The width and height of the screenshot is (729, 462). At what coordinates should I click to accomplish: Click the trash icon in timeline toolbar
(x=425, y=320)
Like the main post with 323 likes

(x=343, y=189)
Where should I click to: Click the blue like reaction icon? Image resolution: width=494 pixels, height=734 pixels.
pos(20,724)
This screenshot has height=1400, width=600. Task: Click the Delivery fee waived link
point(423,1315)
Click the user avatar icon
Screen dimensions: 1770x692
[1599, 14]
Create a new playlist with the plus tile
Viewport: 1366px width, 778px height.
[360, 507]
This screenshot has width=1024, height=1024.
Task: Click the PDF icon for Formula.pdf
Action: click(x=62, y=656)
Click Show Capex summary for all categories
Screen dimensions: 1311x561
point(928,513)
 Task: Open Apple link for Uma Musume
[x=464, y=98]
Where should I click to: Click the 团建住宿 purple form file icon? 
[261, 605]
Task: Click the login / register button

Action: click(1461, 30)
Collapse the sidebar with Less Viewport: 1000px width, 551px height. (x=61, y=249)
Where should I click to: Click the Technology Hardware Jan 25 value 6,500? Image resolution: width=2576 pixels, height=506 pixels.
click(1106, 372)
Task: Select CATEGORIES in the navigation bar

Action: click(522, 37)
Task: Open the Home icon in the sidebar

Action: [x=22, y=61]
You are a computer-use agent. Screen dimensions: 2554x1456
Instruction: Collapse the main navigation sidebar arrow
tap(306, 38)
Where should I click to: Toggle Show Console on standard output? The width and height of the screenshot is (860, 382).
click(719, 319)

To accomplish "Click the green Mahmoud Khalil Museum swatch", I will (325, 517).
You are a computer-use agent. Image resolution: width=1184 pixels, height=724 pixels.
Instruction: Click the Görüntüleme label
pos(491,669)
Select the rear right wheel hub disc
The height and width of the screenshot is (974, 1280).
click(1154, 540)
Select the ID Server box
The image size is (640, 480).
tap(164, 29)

++++++++++

→ **Aim of the exercise**:
Of all the entries above, output exactly the lines between the one holding "Where should I click to: Click the 团建住宿" and the one holding "Collapse the sidebar", inclusive.

→ **Response below**:
Where should I click to: Click the 团建住宿 purple form file icon? 
[261, 605]
Task: Click the login / register button

Action: click(1461, 30)
Collapse the sidebar with Less Viewport: 1000px width, 551px height. (x=61, y=249)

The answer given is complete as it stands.